I can image new arrivals from Russia and Iran wondering about the proliferation of skeletons and ghosts in our stores and outside our houses.  I wonder if the morbidity brings back horrible feelings of death and suffering for Rwandans, Sudanese and Cambodians.  If you know, please tell me. 

I will be passing out candy Halloween evening, but on that Sunday morning, I’ll be going to the Maha Vihara Buddhist Meditation Centre on Kingston Road.  I saw an article in the Star about a festival at this Sri Lankan centre last summer.  In a picture was a fancy tower shaped like those we saw in that country. I found its web-site and its mention of a procession.  I put it into my web-site. 
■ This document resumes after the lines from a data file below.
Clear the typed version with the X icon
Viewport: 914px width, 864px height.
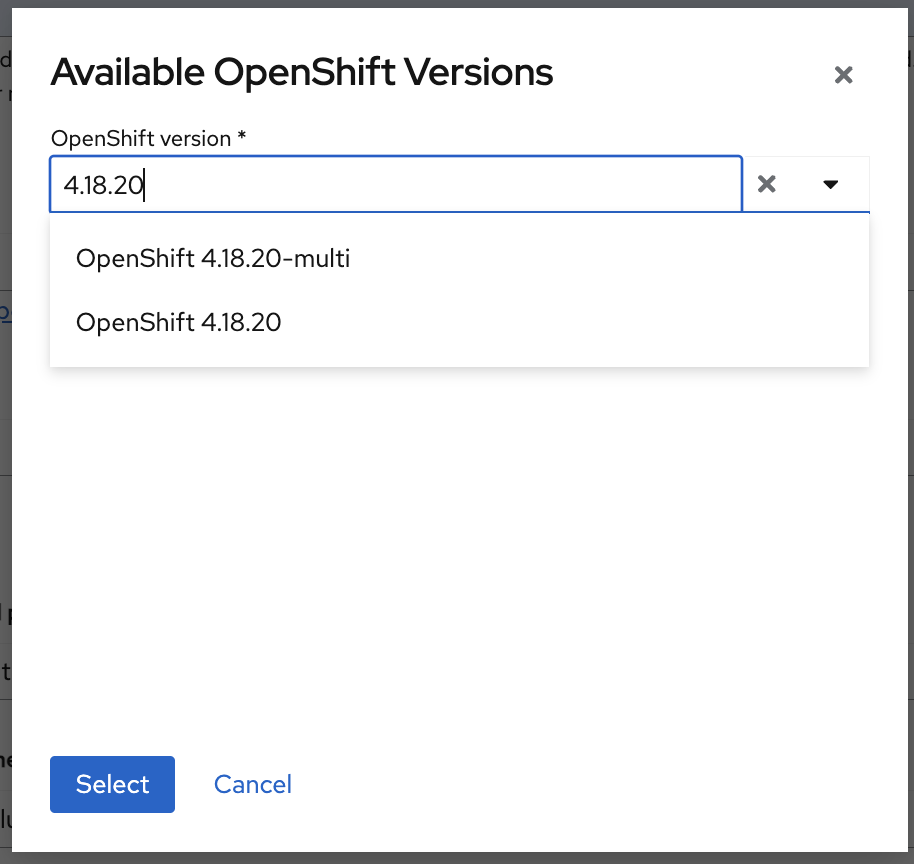coord(767,184)
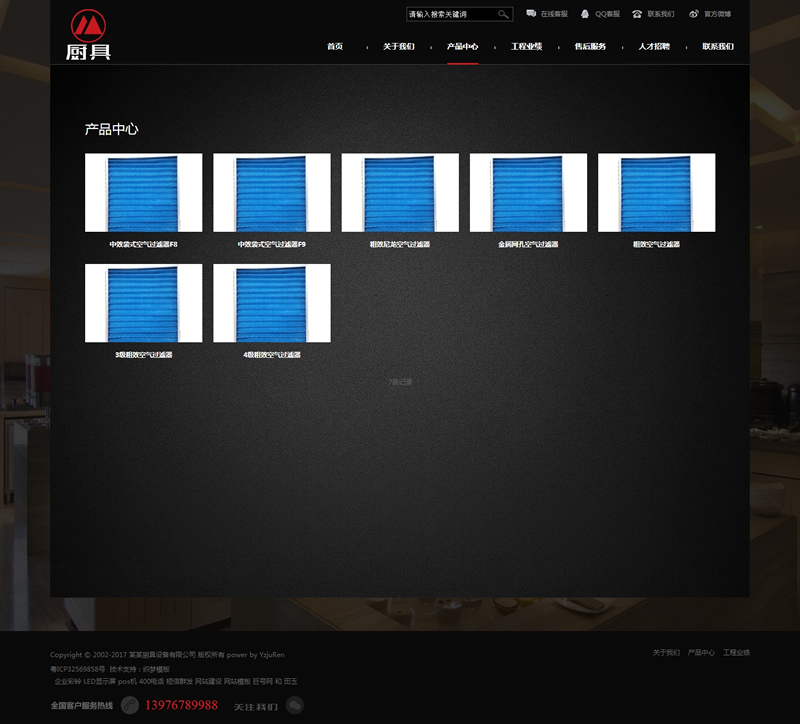
Task: Open the 4级粗效空气过滤器 product thumbnail
Action: [271, 303]
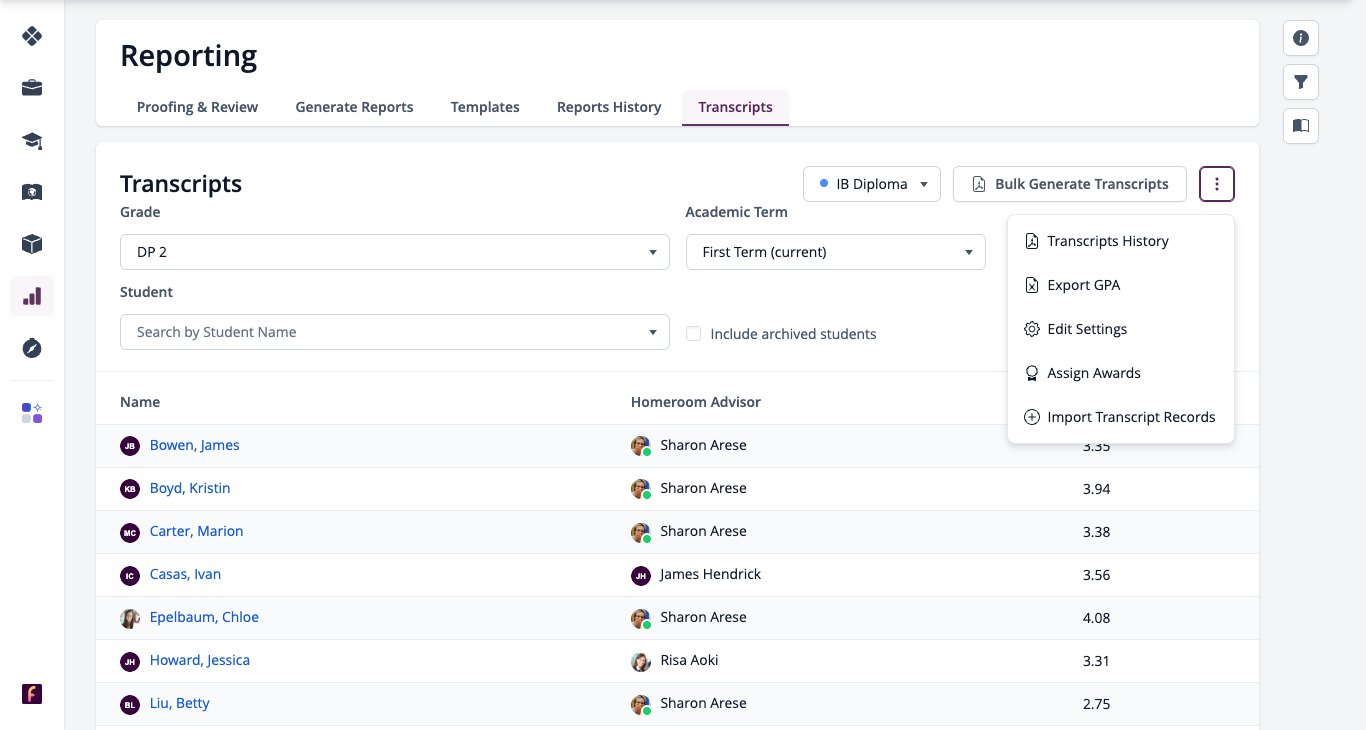Screen dimensions: 1366x730
Task: Click the open book icon on right
Action: (x=1301, y=126)
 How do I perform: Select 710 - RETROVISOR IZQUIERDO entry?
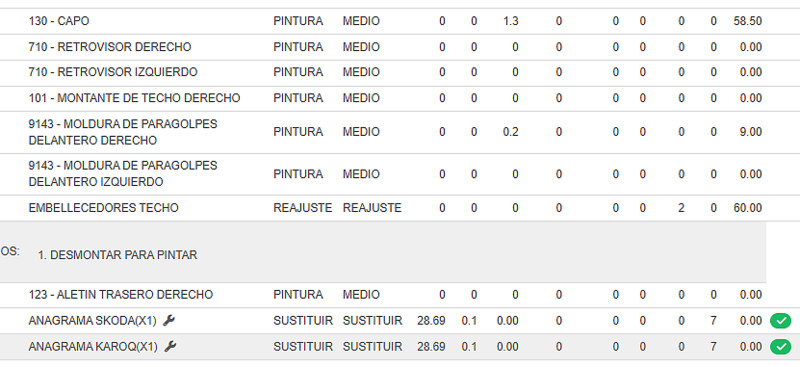pos(113,72)
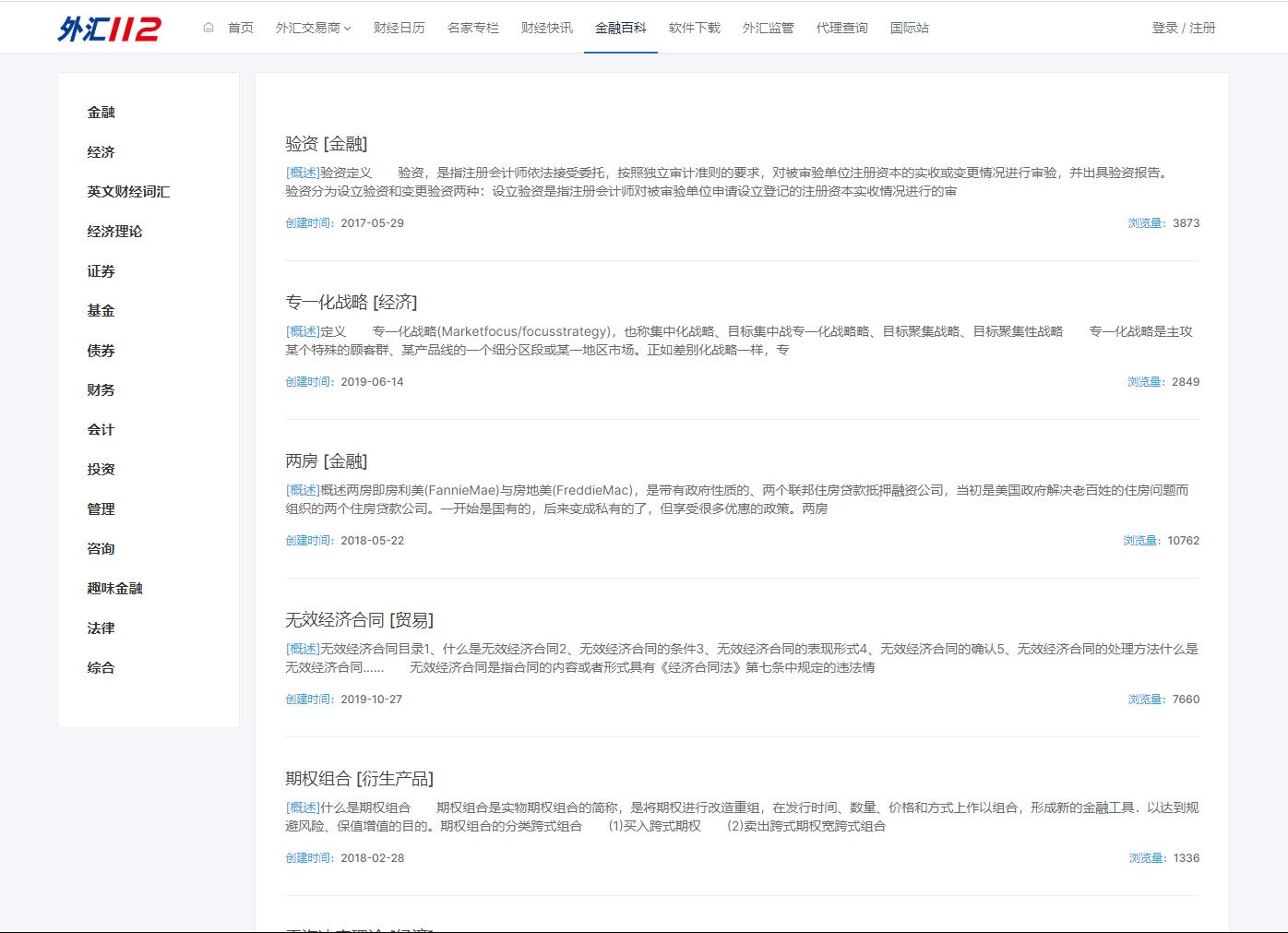Viewport: 1288px width, 933px height.
Task: Click the 外汇112 site logo
Action: (x=107, y=28)
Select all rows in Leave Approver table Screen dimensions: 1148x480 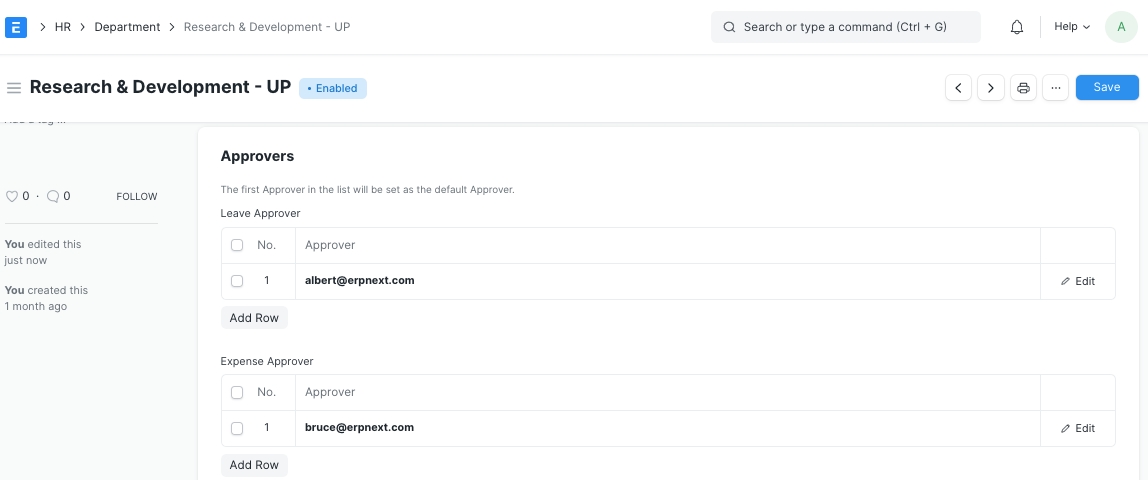237,245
The worship of the Katina  starts on Saturday evening at 7:30pm and goes on to midnight.    At 9am on October 31 is the Katina Robe Procession. This is probably a parade of devotees giving gifts to the temple. If you go too, please send me your impressions, your reactions.  My e-mail is: ruthlormalloy@gmail.com .  

We saw such a procession in Burma at a Buddhist temple there. The people were bringing clothes, television sets, and electric fans for the monks. This event is not a tourist attraction. It is genuinely religious so we have to think about something to cover our heads. If you go, do ask if you have to take off your shoes inside the building.  

The Katina, or the offering of robes, is an important festival. It starts at the end of the rainy season in Asia, at the full moon.  It is a time to give new robes to the monks. It would be interesting to see if it is similarly celebrated in Toronto. I’m curious to find out how many monks are there, and what nationalities they are. I hope we’ll have a chance to talk with some Sri Lankans and to learn how they are adapting to Toronto.  Do their kids speak Singalese? What do they think of Halloween?  The war is now over.  Did it affect their families?  Dare we ask these people if Canada should accept the Tamil boat-people as refugees?

And can they tell us about the food. Lunch will be provided!